- _Working data_:
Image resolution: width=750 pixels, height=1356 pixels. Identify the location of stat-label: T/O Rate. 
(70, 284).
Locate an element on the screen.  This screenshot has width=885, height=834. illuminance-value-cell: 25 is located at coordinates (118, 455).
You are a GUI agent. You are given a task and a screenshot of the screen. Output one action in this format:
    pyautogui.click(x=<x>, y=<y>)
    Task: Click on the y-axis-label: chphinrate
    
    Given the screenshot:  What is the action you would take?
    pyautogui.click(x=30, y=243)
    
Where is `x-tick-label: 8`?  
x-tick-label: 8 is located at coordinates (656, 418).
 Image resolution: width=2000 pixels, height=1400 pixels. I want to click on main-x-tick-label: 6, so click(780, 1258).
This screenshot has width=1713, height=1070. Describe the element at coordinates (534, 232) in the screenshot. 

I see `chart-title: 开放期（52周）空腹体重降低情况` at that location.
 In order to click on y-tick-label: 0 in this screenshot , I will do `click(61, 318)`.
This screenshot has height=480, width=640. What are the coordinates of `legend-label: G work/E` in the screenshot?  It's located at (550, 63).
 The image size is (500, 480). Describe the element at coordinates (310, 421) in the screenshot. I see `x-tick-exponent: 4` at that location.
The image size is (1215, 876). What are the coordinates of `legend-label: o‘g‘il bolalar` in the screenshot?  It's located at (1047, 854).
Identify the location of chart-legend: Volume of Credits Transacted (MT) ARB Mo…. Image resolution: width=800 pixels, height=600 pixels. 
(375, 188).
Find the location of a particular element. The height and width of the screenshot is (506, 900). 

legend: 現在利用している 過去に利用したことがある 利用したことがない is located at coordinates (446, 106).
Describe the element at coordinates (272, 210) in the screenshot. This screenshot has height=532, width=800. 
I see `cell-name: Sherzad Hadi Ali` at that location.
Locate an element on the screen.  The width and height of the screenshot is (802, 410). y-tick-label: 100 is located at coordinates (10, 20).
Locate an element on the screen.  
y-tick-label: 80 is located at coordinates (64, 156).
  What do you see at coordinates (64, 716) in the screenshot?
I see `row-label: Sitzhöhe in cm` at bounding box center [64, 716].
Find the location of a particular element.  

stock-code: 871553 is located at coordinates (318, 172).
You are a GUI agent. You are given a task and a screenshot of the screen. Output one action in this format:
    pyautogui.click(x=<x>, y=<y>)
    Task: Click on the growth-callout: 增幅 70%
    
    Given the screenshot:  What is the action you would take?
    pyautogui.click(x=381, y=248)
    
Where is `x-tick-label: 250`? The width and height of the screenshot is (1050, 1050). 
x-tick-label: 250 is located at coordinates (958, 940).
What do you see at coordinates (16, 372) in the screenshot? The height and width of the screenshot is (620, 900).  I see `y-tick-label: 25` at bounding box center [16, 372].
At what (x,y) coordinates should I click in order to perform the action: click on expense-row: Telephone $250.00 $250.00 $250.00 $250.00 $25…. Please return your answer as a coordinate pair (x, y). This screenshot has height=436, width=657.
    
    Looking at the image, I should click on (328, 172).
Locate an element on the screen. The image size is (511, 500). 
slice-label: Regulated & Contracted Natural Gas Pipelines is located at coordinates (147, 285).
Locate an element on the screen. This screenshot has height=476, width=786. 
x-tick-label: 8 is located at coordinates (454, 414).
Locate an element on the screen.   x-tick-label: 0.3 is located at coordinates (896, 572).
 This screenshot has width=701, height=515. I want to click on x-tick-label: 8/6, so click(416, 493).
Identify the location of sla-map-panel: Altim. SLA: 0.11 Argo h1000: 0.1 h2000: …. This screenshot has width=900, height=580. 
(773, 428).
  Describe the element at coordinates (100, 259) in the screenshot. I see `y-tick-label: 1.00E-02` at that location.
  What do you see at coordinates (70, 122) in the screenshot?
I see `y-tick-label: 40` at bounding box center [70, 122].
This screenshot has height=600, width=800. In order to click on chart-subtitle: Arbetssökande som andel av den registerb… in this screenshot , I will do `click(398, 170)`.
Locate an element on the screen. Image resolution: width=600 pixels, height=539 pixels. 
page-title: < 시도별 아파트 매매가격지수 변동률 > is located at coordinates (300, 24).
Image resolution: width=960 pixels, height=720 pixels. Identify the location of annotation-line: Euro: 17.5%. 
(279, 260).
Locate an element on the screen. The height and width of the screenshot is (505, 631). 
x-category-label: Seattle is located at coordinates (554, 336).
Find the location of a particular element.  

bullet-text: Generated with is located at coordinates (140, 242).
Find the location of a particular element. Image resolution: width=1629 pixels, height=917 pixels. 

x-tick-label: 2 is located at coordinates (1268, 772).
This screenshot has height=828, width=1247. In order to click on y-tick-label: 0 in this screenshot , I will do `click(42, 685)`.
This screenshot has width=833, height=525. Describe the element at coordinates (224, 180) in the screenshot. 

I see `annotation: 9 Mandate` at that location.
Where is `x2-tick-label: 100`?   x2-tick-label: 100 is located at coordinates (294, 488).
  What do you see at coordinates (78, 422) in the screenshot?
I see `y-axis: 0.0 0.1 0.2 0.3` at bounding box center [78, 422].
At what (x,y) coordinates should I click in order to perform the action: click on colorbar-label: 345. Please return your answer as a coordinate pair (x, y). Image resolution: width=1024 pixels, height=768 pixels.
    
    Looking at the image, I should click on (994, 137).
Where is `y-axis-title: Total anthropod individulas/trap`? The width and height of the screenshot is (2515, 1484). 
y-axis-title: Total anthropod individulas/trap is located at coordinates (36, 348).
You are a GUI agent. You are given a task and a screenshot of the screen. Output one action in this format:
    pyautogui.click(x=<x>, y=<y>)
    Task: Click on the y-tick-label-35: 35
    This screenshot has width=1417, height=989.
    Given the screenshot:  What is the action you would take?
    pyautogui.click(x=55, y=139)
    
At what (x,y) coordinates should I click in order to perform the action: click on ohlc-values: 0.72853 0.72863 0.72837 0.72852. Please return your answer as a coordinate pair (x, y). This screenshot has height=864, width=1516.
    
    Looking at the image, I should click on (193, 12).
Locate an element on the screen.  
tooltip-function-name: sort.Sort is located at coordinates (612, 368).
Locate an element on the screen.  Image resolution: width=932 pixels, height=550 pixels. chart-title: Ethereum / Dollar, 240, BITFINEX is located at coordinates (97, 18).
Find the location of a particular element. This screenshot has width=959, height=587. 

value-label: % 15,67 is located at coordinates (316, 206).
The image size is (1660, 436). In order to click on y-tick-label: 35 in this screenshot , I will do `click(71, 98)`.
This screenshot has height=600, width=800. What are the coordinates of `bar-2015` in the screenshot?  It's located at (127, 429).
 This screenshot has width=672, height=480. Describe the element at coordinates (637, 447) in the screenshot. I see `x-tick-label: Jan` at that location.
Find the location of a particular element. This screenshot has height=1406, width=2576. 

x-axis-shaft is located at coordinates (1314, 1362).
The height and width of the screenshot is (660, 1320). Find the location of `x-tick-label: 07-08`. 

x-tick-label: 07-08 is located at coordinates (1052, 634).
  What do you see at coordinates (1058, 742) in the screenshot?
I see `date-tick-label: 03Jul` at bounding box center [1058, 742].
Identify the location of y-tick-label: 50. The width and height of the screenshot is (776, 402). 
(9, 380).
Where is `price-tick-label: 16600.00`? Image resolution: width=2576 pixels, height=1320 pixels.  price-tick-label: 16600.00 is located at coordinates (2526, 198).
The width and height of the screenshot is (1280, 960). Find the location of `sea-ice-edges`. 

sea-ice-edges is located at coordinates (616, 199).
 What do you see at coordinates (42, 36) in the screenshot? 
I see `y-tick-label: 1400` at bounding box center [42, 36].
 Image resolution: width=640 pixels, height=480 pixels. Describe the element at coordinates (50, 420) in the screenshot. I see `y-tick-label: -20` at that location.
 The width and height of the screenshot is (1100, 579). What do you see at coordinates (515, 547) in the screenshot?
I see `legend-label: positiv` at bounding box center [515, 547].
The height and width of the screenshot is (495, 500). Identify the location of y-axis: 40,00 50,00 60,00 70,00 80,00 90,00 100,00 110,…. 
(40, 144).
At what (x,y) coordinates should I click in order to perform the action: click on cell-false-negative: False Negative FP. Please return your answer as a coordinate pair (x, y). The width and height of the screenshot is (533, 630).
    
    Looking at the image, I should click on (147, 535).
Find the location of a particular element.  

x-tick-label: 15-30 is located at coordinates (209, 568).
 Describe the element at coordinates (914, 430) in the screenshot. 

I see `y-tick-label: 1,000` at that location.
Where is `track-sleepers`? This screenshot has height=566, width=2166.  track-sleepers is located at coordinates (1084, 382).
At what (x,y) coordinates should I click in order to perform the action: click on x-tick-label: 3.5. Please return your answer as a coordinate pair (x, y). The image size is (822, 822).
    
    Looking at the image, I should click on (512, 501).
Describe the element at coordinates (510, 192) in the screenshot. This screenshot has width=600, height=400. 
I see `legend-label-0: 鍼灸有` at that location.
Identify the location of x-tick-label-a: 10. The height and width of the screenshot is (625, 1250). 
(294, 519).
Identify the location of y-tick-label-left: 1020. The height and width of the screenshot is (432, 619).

- _Your instructions_: Can you lay out everything above, from the line containing "This screenshot has height=480, width=640." down to the line containing "The image size is (1215, 876).", as a Markdown table with the columns Num and Text, leaving out any blank lines?

- _Response to the task_:
| Num | Text |
|---|---|
| 1 | This screenshot has height=480, width=640. What are the coordinates of `legend-label: G work/E` in the screenshot?  It's located at (550, 63). |
| 2 |  The image size is (500, 480). Describe the element at coordinates (310, 421) in the screenshot. I see `x-tick-exponent: 4` at that location. |
| 3 | The image size is (1215, 876). What are the coordinates of `legend-label: o‘g‘il bolalar` in the screenshot?  It's located at (1047, 854). |